From Levi’s commuter jacket to YSL Cit-e backpack, Google’s Project Jacquard is back on the news. Here are the latest developments in the realm of tech-infused, connected fashion garments.
It all started back in 2015, with Google’s ATAP (Advanced Technology and Projects) as one of the pioneers and early explorers in the landscape of garments infused with technology.
Google’s first endeavour into the world of fashion started through a collaboration with the denim manufacturer Levis, under the name of Project Jacquard.
Two years later, Levi’s commuter jacket was launched. A connected jeans jacket with a touch-sensitive material, woven on the sleeve and operated like a giant flexible trackpad.
The tech-infused patch on the sleeve of the jacket worked like a remote to the wearer’s smartphone. By touching the fabric, the wearer was able to control music, maps, and other simple functions without taking the phones out of the pocket.
But right now, in 2019, following the success it had with Levi’s commuter jacket, Google is back with a new wave of fashion tech products:
The team’s latest releases are a new Android app that allows direct Google Assistant requests via natural gestures, and the YSL Cit-e backpack, a high-end rucksack designed in collaboration with Saint Lauren, a French luxury fashion house.
Looking at the bag from the outside, there’s nothing different that could tell you’re looking at Google’s latest generation of smart fashion products. The YSL Cit-e backpack looks identical with the classic YSL Cit backpack at 31cm wide, 41cm tall, and 22cm deep, in black colour only.
However, on the inside, some serious additions and features make the 2nd generation much smarter than the first fashion products launched by the team at Project Jacquard.
There are still tags and sensors embedded into the smart fabric. True, much smaller and faster this time. But what’s new is that finally, the 2nd generation introduces the radar-based Soli innovation. It is an experimental technology available only in the upcoming Pixel 4 phone.
To access the features, the $995 Saint Laurent YSL Cit-e backpack has a touch-and-tap-sensor located on the left strap. Looking forward, the team lead by Ivan Poupyrev, Director at Google’s Jacquard project, plans to expand beyond jackets and smart backpacks – as it is the collaboration with the French luxury house, Saint Laurent (former Yves Saint Lauren).
In charge of ATAP since 2014, Poupyrev feels that the YSL Cit-e backpack collaboration is a sign of what’s possible at the real of tech with fashion, and points to the next wave of Jacquard products, stating that the company’s ambitions to achieve an ambient computing future are closer than ever.
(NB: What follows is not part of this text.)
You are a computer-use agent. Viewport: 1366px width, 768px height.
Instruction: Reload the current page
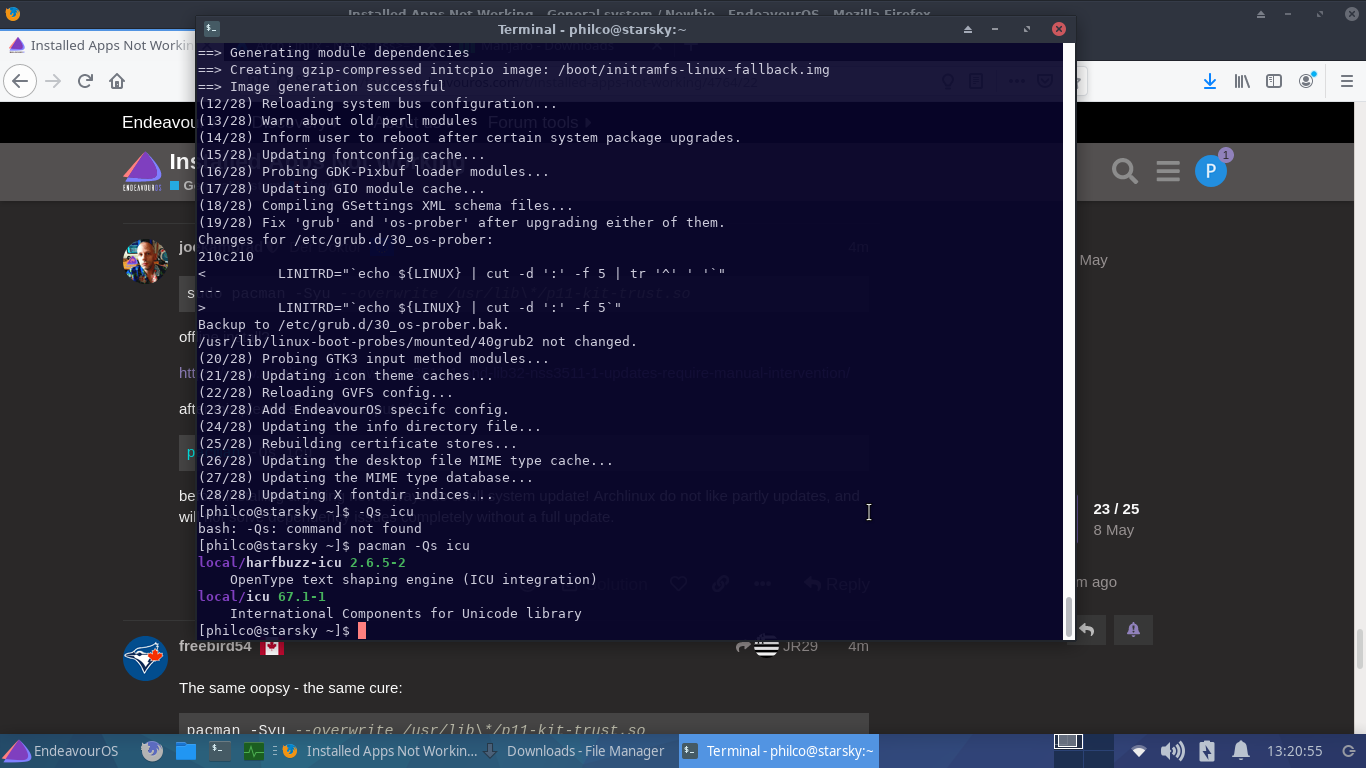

Initially, Jacquard team looked at techniques to infuse textiles with wearables and smart sensors. Now, on its second stage, the group seeks ways of using radar to allow natural gestures to interact with intelligent sensors without needing cameras.
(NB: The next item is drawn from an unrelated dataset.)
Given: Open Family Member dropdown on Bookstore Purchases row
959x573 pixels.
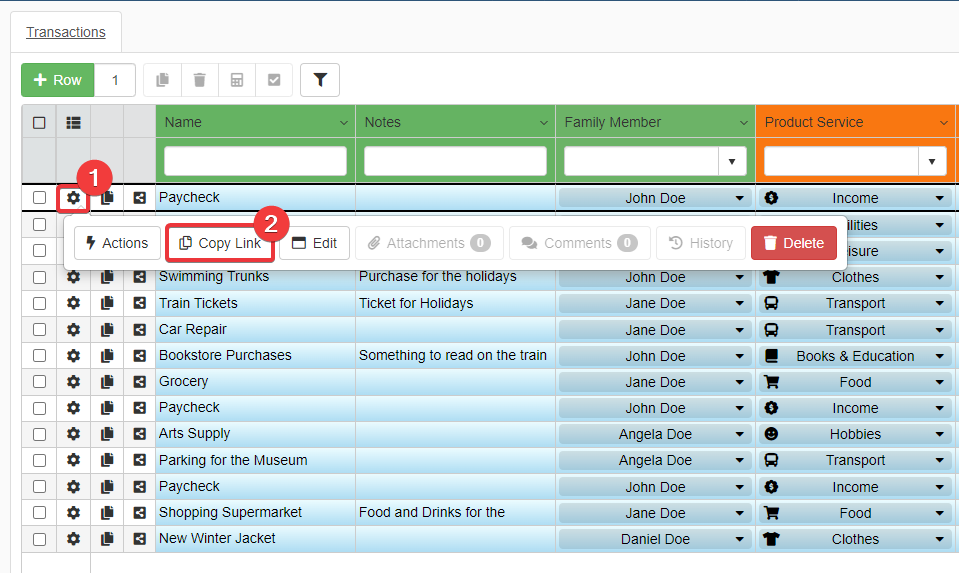Looking at the screenshot, I should pyautogui.click(x=739, y=356).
“Expect some surprising things driven by this technology. There’s much more stuff coming from us soon, ” said Poupyrev.
The idea is to have a wide range of module that innovative fashion designers can choose from when creating new fashion apparel.
Most likely, the latest Jacquard 2.0 smart hardware is going to be present in more than the smart YSL Cit-e backpack. We expect to see it in all types of shoes – smart shoes are already in fashion right now – bags, hats, and jackets, allowing the wearer to interact with Google software and AI in an instance.
Past Jacquard generation of garments allowed only four gestures on the smart clothing patch: ‘brush in’ as in stroking in one direction, ‘brush out’ as swiping in the other direction, ‘double-tapping’ and ‘cover’ mode to cancel an action.
However, this year’s version has new commands. A remote selfie camera, a haptic countdown timer, and a ‘today’ function which plays back your Google Assistant daily report of news, weather and other customisable highlights.
But according to Poupyrev, the future of Project Jacquard is to combine natural gestures with Google’s AI Assistant.
“Non-verbal cues of interaction between people can be from 50-90% of everything being communicated. Blending these non-verbal cues into natural conversation with smart technology is a huge opportunity and challenge at the same time,” added Poupyrev.
Finally, when asked about sustainability, Poupyrev explained that Jacquard is very much looking forward to introducing solutions for sustainable clothing care.
“Brands talk about sustainability and sustainable practices. How to care about garments, to wash them less, use lesser water. Yes, these are things we’re thinking about, too.”